TheDevilisaParttimer said:


> Should have waited 5 minutes and collected cancel fee for too many riders.


I tried this. It gave the pax an opportunity to report me for "no mask" (on Lyft).
Cancel on them FIRST, as fast as you can. Don't clue them in, don't even start a conversation when 4 people walk up to the car.


----------



## Diamondraider (Mar 13, 2017)

Gone_in_60_seconds said:


> Yeah, fortunately for you there was no accident. Otherwise, the passengers are going to sue as there were insuffficent seat belts for the pax and the insurance may not pay, as this is improper ferrying of passengers. .

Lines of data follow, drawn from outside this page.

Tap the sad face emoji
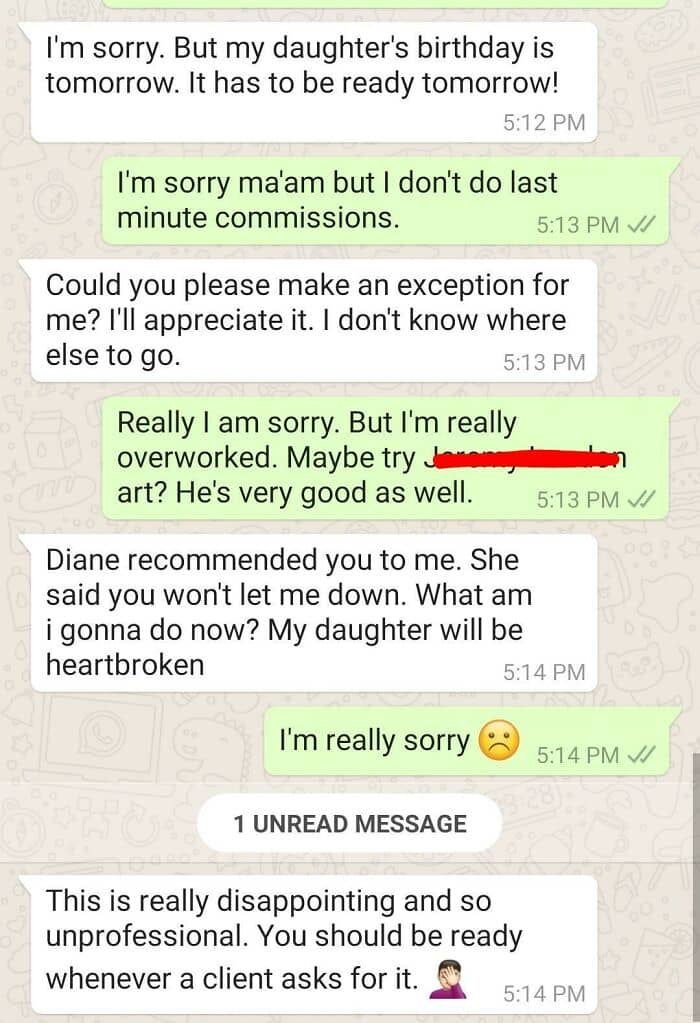 point(499,741)
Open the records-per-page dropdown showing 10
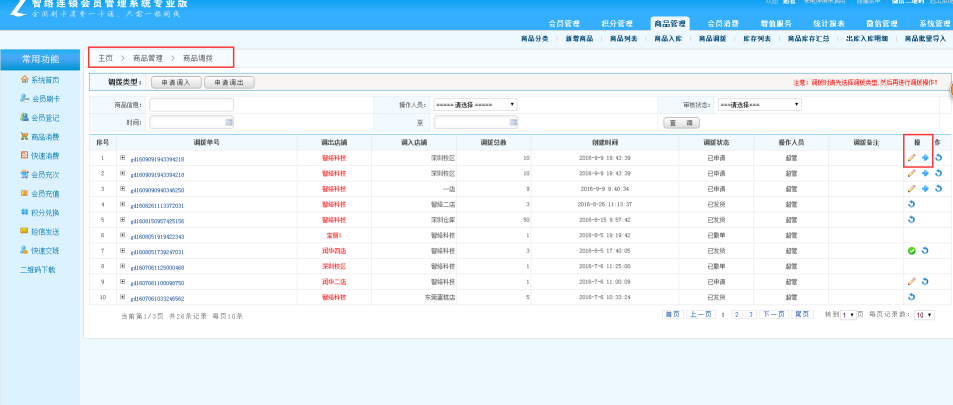This screenshot has width=953, height=405. pyautogui.click(x=924, y=315)
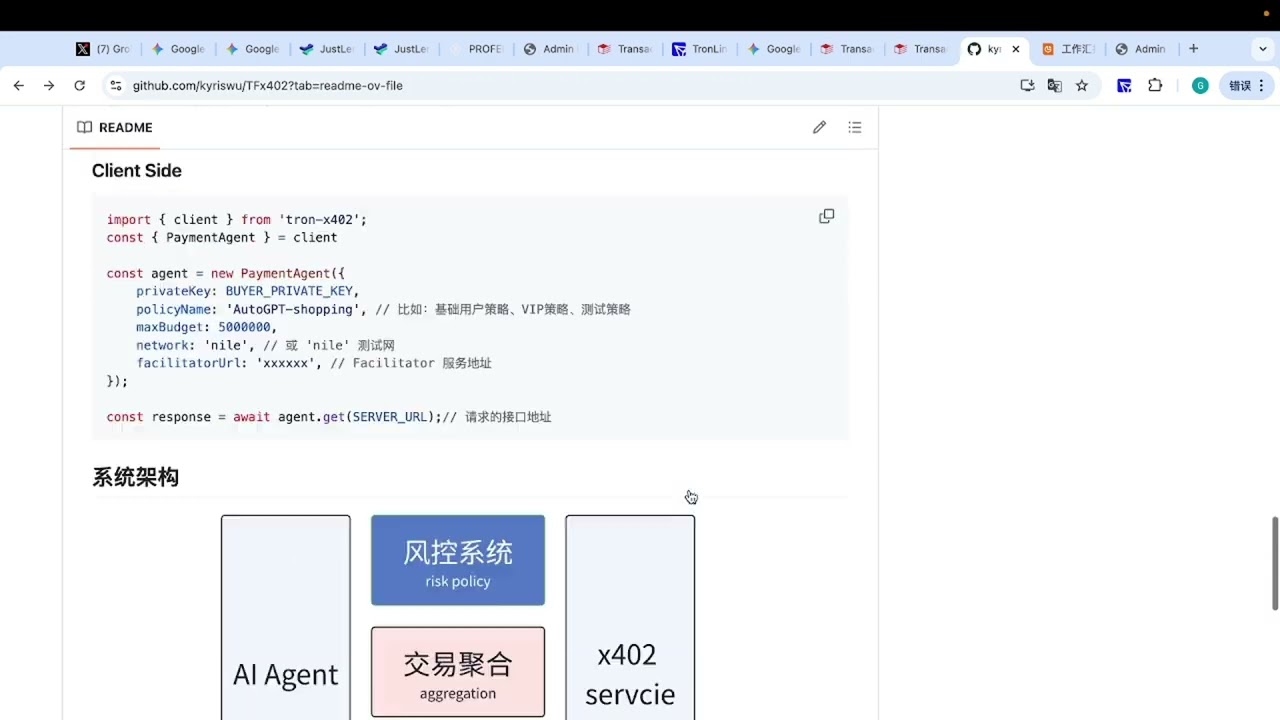This screenshot has height=720, width=1280.
Task: Edit the README with pencil icon
Action: 819,127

Exactly what happened to me NYE 1998. 5 ppl in the back seat of a Ford Probe. Black ice, a spin out, and then flipped into a ravine hitting small trees, coming to rest on the roof. I got sued by a friend(former). 
Insurance settled with him and I was left with a 2k car debt and no transportation.


----------



## Cvillegordo (Oct 30, 2019)

Boca Ratman said:


> Sigh.
> This is on you. They are told, some don't care, some just never bother reading the info uber gives them and don't know and some forget. Regardless, you told them no then allowed it anyway. Its your fault.
> 
> Uber can implement all kinds of rules but its ultimately up to you to enforce them.
> ...


Well actually $30, not quite as pathetic.



RideShare_Hustler said:


> It's been said many times on here. Either enforce their rules and do not take on those trips, or take them but do not make a fuss about it. It was totally your choice, no one forced you to do this. You made a scene and then accepted the trip, yet you are somehow surprised at the end result. You can't blame Uber when these protocols are already in place.
> 
> I see pax with ratings as low as 3.60 lingering around, do you think they care about what you have to say?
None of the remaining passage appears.